[Records drawn from a dataset]

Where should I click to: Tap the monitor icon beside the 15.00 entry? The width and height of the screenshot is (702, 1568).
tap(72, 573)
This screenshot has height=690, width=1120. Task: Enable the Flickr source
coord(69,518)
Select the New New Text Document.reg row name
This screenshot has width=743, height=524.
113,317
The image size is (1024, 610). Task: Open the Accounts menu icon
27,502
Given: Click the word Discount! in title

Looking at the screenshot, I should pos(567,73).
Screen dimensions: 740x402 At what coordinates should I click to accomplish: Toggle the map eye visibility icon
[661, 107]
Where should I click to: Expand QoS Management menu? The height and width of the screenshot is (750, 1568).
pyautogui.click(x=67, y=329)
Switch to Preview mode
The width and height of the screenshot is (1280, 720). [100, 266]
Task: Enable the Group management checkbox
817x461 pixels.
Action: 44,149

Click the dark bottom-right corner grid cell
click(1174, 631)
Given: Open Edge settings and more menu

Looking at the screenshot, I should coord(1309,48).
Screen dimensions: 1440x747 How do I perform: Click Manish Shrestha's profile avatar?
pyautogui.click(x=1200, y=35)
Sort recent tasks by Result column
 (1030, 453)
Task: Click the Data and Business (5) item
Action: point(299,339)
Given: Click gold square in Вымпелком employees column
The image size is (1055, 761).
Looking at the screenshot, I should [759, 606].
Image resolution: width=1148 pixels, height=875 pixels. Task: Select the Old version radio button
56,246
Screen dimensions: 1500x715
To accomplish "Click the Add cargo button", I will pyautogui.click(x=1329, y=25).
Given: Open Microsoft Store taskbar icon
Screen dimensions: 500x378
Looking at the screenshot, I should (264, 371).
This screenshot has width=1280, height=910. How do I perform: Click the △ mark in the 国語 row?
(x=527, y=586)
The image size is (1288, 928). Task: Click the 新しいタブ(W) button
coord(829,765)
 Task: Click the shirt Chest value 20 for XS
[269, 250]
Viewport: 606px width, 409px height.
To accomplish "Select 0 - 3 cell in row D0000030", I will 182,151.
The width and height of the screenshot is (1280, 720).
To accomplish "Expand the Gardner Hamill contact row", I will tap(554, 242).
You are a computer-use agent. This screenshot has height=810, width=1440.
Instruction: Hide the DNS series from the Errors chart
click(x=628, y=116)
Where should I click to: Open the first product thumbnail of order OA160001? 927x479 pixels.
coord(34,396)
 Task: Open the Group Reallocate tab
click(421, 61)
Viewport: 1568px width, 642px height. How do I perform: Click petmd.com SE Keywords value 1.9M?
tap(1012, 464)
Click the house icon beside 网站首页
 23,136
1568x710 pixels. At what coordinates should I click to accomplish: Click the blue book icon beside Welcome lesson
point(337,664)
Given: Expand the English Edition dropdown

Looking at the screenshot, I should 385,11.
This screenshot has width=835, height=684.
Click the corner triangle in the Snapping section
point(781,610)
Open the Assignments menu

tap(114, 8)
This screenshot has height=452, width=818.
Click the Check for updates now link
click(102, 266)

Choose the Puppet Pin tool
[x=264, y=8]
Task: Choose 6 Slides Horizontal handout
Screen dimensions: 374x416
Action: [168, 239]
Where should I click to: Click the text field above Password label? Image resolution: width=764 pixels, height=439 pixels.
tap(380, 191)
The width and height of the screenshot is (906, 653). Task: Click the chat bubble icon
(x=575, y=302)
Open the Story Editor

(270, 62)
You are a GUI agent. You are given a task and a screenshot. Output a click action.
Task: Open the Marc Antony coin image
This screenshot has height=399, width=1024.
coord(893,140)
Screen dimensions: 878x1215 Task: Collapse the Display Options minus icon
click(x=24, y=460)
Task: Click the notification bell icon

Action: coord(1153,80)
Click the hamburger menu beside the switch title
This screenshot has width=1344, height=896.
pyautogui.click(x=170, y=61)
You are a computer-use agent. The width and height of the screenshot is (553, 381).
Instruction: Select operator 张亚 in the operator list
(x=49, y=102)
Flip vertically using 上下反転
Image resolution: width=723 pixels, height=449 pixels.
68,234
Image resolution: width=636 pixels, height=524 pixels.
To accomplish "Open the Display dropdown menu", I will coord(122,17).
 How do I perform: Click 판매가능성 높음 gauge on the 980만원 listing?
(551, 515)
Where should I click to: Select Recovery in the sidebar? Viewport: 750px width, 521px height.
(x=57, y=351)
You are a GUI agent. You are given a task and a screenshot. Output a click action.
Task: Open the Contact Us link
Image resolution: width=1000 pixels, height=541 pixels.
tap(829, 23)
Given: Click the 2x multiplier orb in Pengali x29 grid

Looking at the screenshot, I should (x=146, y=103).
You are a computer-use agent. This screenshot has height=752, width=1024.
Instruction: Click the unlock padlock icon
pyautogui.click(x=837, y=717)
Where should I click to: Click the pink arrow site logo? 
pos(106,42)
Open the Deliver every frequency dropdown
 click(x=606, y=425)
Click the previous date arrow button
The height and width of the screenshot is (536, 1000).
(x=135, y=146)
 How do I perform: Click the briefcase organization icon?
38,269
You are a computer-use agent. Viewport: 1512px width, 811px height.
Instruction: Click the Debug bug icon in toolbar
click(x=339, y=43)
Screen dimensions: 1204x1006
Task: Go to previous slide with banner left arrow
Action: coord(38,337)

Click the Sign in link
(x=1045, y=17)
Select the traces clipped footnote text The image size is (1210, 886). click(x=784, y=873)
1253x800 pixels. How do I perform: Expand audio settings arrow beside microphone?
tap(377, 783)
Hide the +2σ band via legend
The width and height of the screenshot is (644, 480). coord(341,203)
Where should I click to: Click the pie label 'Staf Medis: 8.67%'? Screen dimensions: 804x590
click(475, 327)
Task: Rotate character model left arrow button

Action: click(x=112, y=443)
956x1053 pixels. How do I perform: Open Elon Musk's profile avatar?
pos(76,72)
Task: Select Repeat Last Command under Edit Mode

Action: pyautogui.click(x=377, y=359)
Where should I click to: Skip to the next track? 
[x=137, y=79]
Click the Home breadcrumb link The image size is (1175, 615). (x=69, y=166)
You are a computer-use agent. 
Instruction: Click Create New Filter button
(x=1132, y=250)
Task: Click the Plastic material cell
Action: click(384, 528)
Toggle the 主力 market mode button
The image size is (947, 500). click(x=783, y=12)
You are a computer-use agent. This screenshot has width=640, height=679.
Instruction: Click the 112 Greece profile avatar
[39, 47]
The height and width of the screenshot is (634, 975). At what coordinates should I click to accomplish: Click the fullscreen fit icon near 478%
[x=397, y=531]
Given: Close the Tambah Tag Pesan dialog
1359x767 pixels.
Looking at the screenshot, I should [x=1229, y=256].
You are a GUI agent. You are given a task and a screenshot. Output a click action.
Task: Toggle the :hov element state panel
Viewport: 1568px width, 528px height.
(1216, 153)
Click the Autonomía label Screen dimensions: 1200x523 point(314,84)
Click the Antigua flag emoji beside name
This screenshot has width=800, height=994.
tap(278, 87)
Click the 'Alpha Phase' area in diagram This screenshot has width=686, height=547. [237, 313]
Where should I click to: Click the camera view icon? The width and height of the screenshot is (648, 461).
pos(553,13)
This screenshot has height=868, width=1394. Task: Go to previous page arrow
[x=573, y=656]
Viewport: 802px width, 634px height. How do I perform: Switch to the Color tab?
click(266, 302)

AIM OF THE TASK ->
Among the entries above, how many lines include the word "name"? Reply with the number only.

TASK OUTPUT ->
2